Doesn’t need to be a winner head to head. If it can do 90% of the tasks the big boys do, at 50% speed, for virtually no extra overhead cost save for the power consumed by a prompt - that’s gonna work for a lot of people. And that’s also basically where we’re at today. Qwen3.6 35b running quantized on 10 year old hardware solves basically all of my uses cases for agents except for coding.
The frontier models are faster, and better at coding, but not so much that i’ll pay $200/month for them.
> If it can do 90% of the tasks the big boys do, at 50% speed
I want to live in this world too, but these numbers, as of today, are very aspirational and far removed from reality.
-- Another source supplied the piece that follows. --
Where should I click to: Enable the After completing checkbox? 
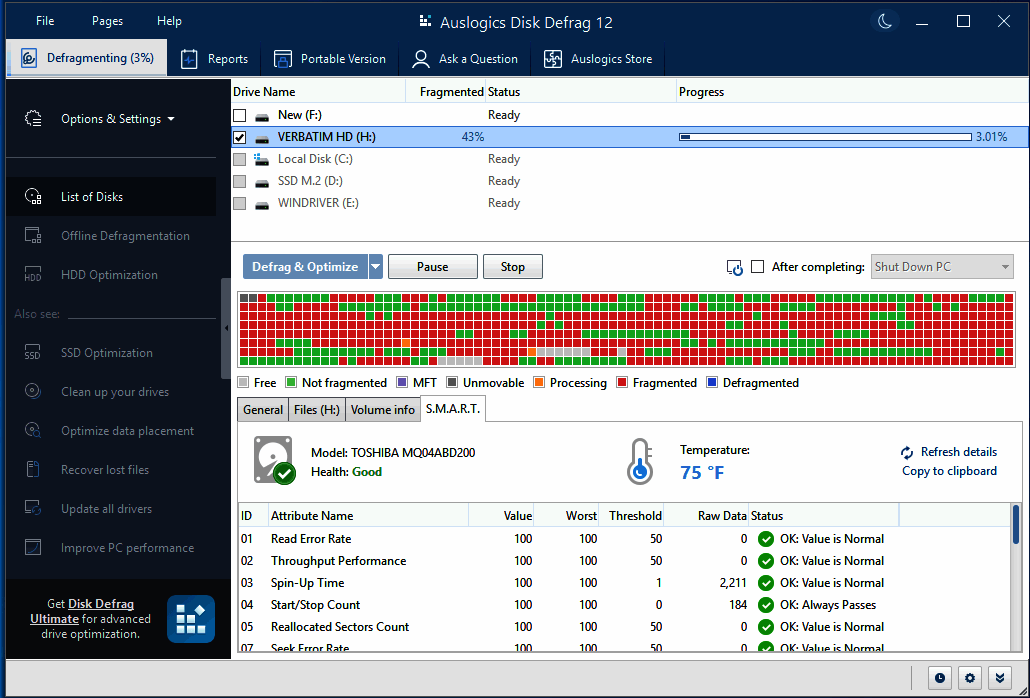pos(758,267)
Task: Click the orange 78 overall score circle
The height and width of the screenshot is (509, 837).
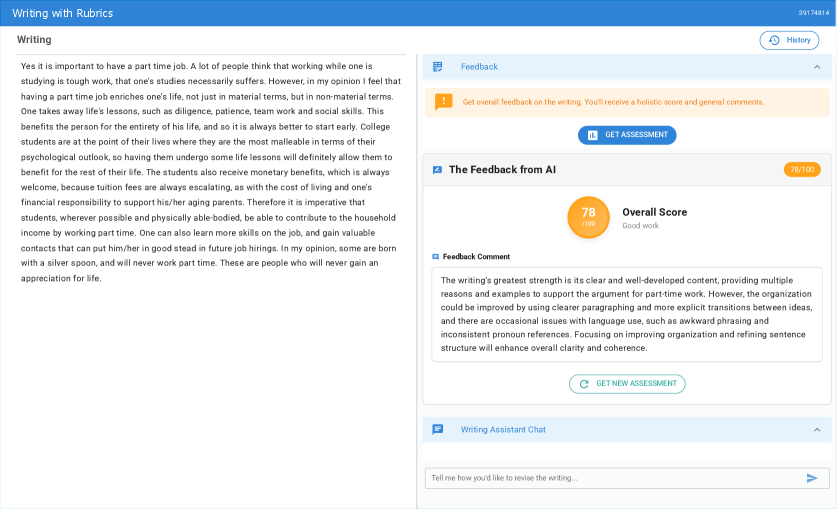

I'm no tokenmaxxer; I find my modest local setup useful, I also know the limitations, it's slow and it sucks (relatively) at high-level and/or long-context planning, compared to frontier models. Only a minority of my prompts are max-effort - its not all I do, but, it also means frontier labs aren't dying any time soon
This is what makes sense for me as well. All I need a local model is for playing with simple graphics: no gradients, at most ten colours which I can push through VTracer to get an SVG. Draw Things does the job, usually in 120 seconds or less.
Sometimes, I need a quick throwaway bit of python. That can take 30 minutes of my time.
Consider this. One of the smallest Qwen models (4B parameters) powers my home automation voice assistant, and runs on CPU alone at >20 tok/s. It is enough for that use case, and could be made even better/faster with a modest GPU. It isn't as smart as some cloud-connected thingamajig, but I would never allow a literal Google or Amazon bug in my home. Huge SOTA models aren't relevant everywhere. Most people use LLMs for rather trivial tasks such as finding typos or drafting text.